GitHub Actions Required Checks for Conditional Jobs

GitHub has a feature called rulesets which allows you to define rulesets to control various behaviors within a repo.

One common use case for rulesets is to define required status checks which must pass before a PR can be merged into the default branch.

For standard workflows, this is pretty straightforward. You choose the GitHub Actions workflow step you want to validate, and select it. For a workflow with a conditional job, or one which uses a matrix strategy to fan out over a variety of configurations, things get more complex.

Upcoming Course

This article was written as part of my preparations for the upcoming "GitHub Actions: Beginner to Pro" course I am working on.

See: https://github.com/sidpalas/devops-directive-github-actions-course for more info!

For example, this repo conditionally runs tests for services based on which changed in the PR using a dynamic matrix (see: advanced-github-actions-matrix).
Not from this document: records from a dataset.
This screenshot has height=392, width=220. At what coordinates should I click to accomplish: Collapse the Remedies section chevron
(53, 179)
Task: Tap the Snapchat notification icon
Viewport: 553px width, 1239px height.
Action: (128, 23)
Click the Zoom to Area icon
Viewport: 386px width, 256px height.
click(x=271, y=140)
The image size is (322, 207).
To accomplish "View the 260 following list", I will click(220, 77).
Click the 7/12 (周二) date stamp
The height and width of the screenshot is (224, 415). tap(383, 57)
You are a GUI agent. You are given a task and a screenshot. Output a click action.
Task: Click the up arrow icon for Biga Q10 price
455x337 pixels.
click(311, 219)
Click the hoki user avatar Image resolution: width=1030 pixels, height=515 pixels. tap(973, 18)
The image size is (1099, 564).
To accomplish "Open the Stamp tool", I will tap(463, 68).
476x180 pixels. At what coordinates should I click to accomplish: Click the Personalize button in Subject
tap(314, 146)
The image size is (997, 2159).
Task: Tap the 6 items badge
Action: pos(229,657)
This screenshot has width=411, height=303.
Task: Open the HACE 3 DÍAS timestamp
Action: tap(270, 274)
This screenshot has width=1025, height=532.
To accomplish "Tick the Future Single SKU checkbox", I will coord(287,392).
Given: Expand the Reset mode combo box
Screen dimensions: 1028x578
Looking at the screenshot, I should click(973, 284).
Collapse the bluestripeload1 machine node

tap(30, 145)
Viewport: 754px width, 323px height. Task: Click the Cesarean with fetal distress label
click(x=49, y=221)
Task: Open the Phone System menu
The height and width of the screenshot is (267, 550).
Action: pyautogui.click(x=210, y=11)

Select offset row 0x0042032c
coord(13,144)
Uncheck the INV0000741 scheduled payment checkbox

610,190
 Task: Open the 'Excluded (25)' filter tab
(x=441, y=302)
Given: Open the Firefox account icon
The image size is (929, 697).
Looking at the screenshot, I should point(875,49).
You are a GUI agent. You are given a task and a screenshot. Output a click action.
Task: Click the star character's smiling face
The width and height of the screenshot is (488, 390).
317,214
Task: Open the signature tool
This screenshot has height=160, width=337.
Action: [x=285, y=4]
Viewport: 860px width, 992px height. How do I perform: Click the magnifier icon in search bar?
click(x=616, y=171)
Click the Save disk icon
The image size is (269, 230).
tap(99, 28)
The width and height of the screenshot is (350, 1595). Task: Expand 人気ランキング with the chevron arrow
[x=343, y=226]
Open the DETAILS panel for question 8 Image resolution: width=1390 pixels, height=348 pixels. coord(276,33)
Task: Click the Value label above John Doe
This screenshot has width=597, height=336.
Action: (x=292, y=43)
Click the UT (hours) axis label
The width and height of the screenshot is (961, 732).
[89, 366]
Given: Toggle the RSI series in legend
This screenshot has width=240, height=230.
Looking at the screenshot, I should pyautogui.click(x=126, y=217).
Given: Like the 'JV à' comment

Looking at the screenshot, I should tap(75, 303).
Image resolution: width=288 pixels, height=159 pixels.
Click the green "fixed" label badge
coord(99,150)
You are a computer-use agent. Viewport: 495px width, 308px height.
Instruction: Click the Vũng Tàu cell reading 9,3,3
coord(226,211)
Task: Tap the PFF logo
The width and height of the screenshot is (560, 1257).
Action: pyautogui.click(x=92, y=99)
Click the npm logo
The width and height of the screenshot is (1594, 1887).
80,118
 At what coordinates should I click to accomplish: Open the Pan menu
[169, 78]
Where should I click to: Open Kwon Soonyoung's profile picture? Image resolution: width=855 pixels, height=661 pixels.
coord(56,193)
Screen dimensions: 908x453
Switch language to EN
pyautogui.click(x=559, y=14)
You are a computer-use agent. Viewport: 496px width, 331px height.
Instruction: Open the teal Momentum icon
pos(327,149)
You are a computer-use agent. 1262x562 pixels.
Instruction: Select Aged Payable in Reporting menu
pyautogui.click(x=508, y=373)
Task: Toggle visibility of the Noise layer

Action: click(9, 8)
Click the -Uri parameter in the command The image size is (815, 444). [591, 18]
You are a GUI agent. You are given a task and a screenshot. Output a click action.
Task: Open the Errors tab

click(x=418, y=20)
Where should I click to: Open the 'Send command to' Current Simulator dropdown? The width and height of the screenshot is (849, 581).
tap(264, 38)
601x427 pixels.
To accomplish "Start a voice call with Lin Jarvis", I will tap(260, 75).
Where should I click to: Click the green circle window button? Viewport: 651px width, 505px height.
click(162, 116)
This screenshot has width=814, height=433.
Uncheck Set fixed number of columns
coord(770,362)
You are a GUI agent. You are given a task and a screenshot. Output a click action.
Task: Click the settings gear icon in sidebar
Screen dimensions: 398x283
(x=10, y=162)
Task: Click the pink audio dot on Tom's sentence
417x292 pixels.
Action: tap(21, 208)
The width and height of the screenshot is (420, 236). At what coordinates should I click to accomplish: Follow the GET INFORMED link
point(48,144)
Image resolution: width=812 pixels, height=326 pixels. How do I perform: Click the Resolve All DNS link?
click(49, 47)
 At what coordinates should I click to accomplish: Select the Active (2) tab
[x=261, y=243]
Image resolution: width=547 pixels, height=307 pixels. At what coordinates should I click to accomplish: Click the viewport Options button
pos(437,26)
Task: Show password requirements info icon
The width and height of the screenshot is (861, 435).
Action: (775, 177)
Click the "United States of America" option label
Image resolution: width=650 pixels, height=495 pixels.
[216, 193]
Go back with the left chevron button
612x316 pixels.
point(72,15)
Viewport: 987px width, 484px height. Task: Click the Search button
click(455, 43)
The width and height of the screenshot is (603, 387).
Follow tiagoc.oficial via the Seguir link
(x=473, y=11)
For any given PR, from 0 to N run-tests steps will have executed and we want to validate any that ran passed.

Which step should I choose?! 😱

Before we continue it is also important to highlight the following (somewhat counterintuitive) behavior:

Warning

A job that is skipped will report its status as "Success". It will not prevent a pull request from merging, even if it is a required check.

(See: https://docs.github.com/en/pull-requests/collaborating-with-pull-requests/collaborating-on-repositories-with-code-quality-features/about-status-checks).

This GitHub Issue contains lots of useful discussion about this behavior and how to work with/around it and was the inspiration for Option 3 below.

Option 1: Require ALL THE CHECKS!

We could select each of the run-tests steps as required.

As noted, if a check is skipped, it reports its status as "success", so this would work for ensuring all checks that ran passed.

Pros:

Does not require modifying the workflow

Cons:

If a new services is added, you must remember to update the status checks
The UI will have lots of required checks, many of which are skipped

Option 2: Add Downstream Check to Compile the Result

We could also add a job to the workflow which depends on our dynamic matrix but runs even if it fails or is skipped by specifying job.<job_id>.if: always():

  run-tests-status-check:
    runs-on: ubuntu-24.04
    if: always()
    needs: [filter, run-tests]
    steps:
      - name: Run Tests Status Check
        run: |
          svcs='${{ needs.filter.outputs.services }}'
          echo "services=${svcs}"
          echo "run-tests.result=${{ needs.run-tests.result }}"
          
          # If no services changed, treat as success (no tests to run)
          if  -z "$svcs" ; then
            echo "No matching services changed; passing status check."
            exit 0
          fi
          
          # Otherwise, require the matrix job to have succeeded
          if [[ "${{ needs.run-tests.result }}" == "success" ]]; then
            echo "All test matrix jobs passed."
            exit 0
          else
            echo "::error One or more test matrix jobs failed or were cancelled."
            exit 1
          fi

We can then use this single status check as the required check for our workflow:

Pros:

A single status check keeps PR UI clean
Continues working with no modifications when adding services

Cons:

Requires modifying the workflow
Adds a few seconds to the critical path (even in the success case)

Option 3: Add Downstream Check Which Raises Failures

A third option is to take advantage of the "skipped = success" behavior and add a job which is skipped UNLESS the upstream jobs fail or are cancelled.

  run-tests-failure-alert:
    runs-on: ubuntu-latest
    needs: [filter, run-tests]
    if: ${{ cancelled() || contains(needs.*.result, 'cancelled') || contains(needs.*.result, 'failure') }}
    steps:
      - name: Conditionally Fail Required Check
        shell: bash
        run: |
          echo "::error Some required job has failed!"
          exit 1

Successful Run (failure alert step is skipped)

Failed Run (failure alert runs and fails)

Pros:

A single status check keeps PR UI clean
Continues working with no modifications when adding services
Doesn't add time to the critical path in the success case

Cons:

Requires modifying the workflow
The if: ${{ cancelled() || contains(needs.*.result, 'cancelled') || contains(needs.*.result, 'failure') }} is relatively complex
Relies on understanding the skipped = success behavior (job naming + comments can help)

Final Thoughts

The fact that option 1 requires remembering to make a manual update as services are added/removed makes it inherently unsafe.

In my opinion, options 2 & 3 are both reasonable approaches and choosing one over the other is a matter of personal preference. I like option 3 slightly more as implemented here because it avoids inline bash and doesn't extend the the critical path runtime.